[Python-ideas] "Iteration stopping" syntax [Was: Is this PEP-able? for X in ListY while conditionZ:]

Andrew Barnert abarnert at yahoo.com
Mon Jul 1 00:24:48 CEST 2013


On Jun 30, 2013, at 15:08, Greg Ewing <greg.ewing at canterbury.ac.nz> wrote:

> Ron Adam wrote:
>> It's the same as in-lineing the generator parts into the iterator that is driving it.
>> We don't need to do that because we already have an optimised version of that.  It just needs to catch the StopIteration to be the same.
>> I think that it's not uncommon for people to think this is how list comps work.  And I think it is surprising for them that the StopIteration isn't caught.
> 
> I tend to feel that the fact that raising StopIteration in a
> generator has the same effect as returning from the generator
> is a quirk of the implementation that shouldn't be relied on.
> I'm not sure we should be giving it official status by going
> out of our way to make listcomps behave the same.
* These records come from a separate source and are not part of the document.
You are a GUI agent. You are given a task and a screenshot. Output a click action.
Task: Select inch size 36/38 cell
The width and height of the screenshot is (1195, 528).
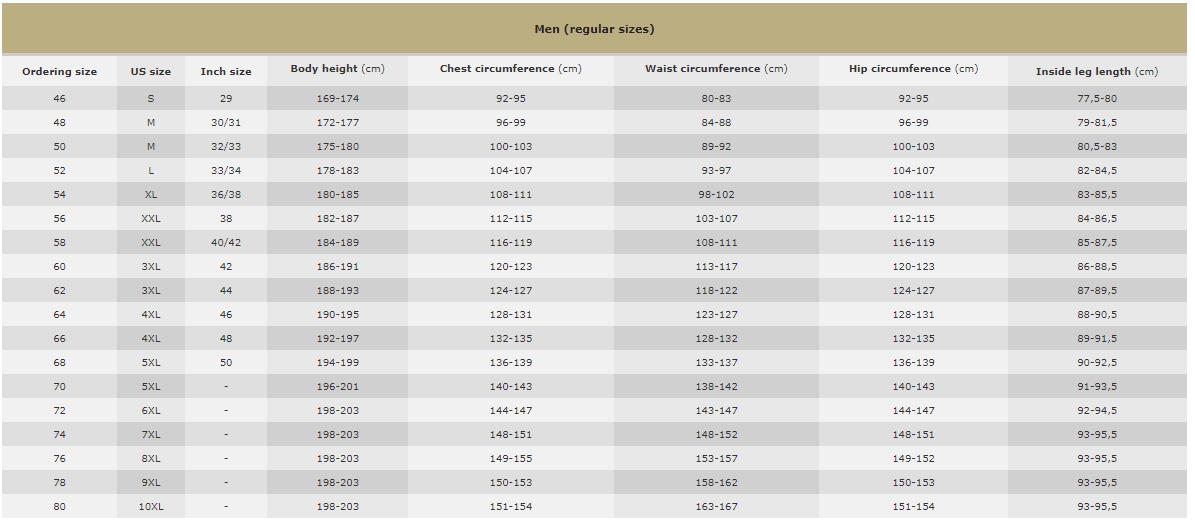(x=226, y=195)
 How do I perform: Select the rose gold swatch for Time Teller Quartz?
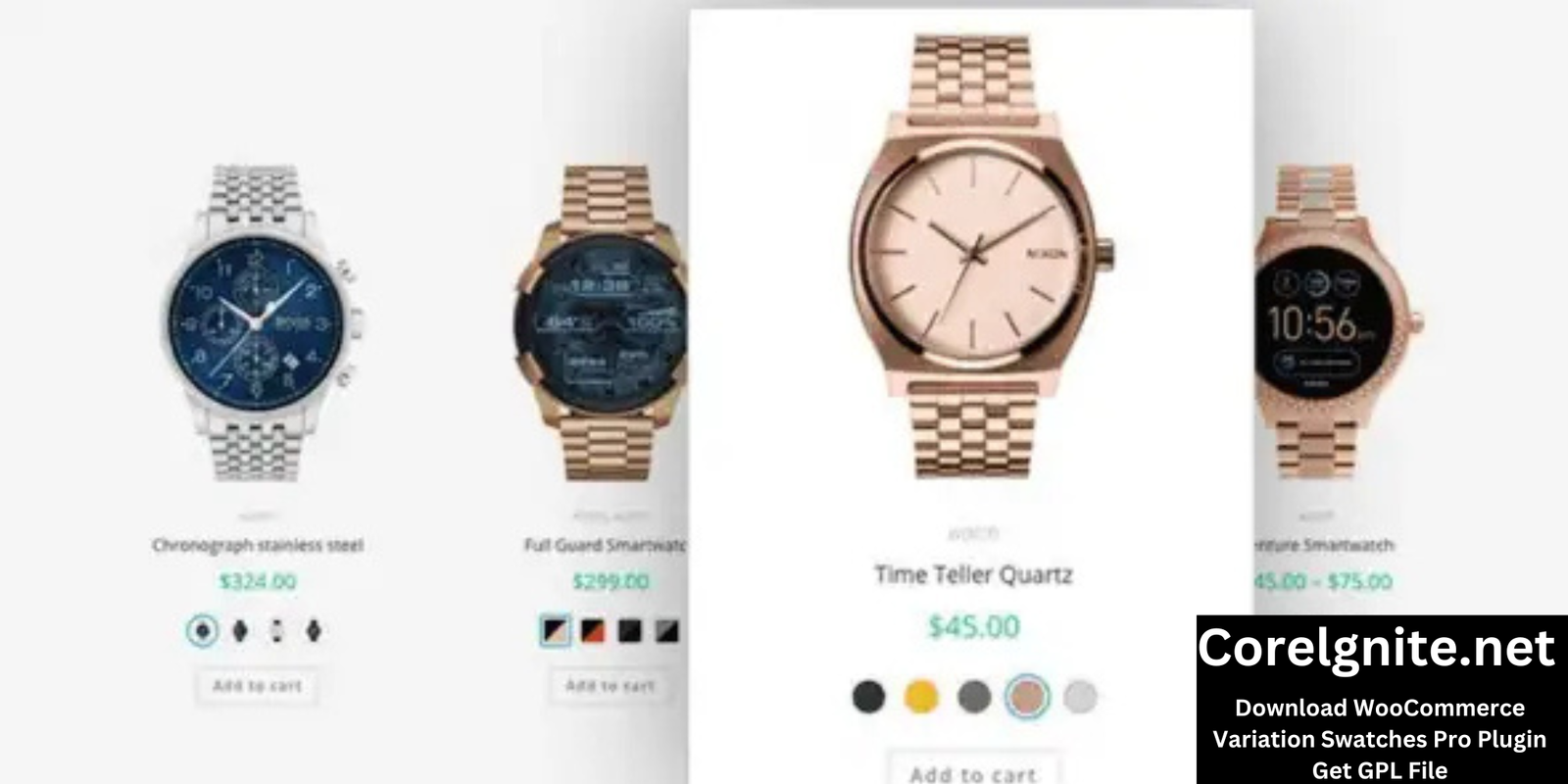click(1027, 697)
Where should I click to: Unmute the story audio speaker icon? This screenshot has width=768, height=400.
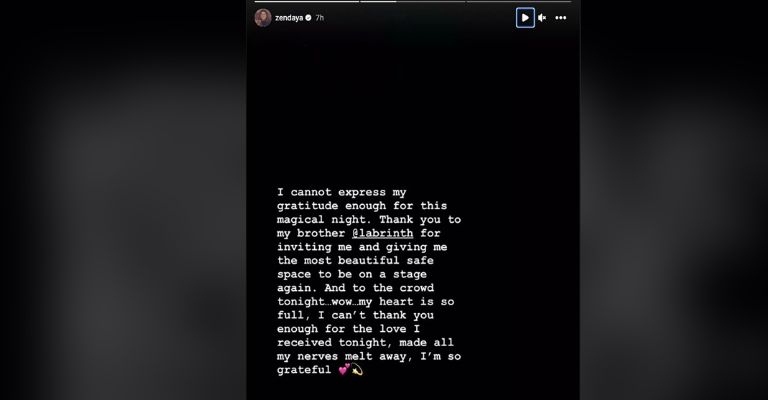pyautogui.click(x=542, y=18)
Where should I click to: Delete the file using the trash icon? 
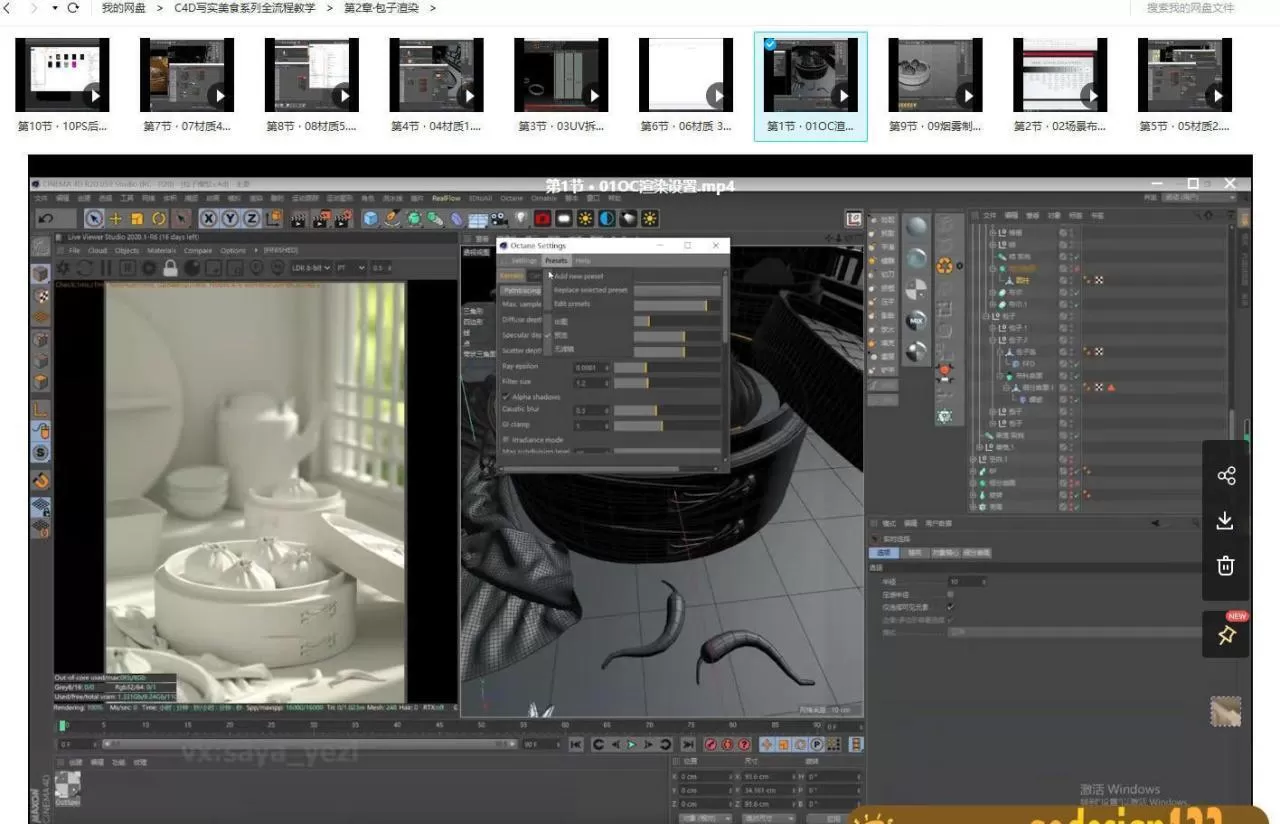(x=1225, y=566)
What other effect could it possibly have?

The genexp doesn't do anything special with a StopIteration--it passes it through like any other exception. And this is the same as for an explicit generator function. The calling code--whether it's calling next(), using a for loop, or iterating in C--sees StopIteration for a generator return by definition, and sees StopIteration if explicitly raised because that's how exceptions and generators work.

Unless you add an extra new rule that says raising StopIteration inside a generator is illegal and will raise a TypeError or something, there's no other way a valid implementation of Python could possibly work. 

I think a lot of people are looking at this wrong. In list(genexp), it's not the genexp part that's doing anything here; it's the list function. There's no way that it could distinguish between an explicit StopIteration and an implicit one, so it treats them the same way. If a comprehension is supposed to be the same as list(genexp) it should act like list--or like any other iteration mechanism you can write in Python or even in C--rather than acting magically as it currently does.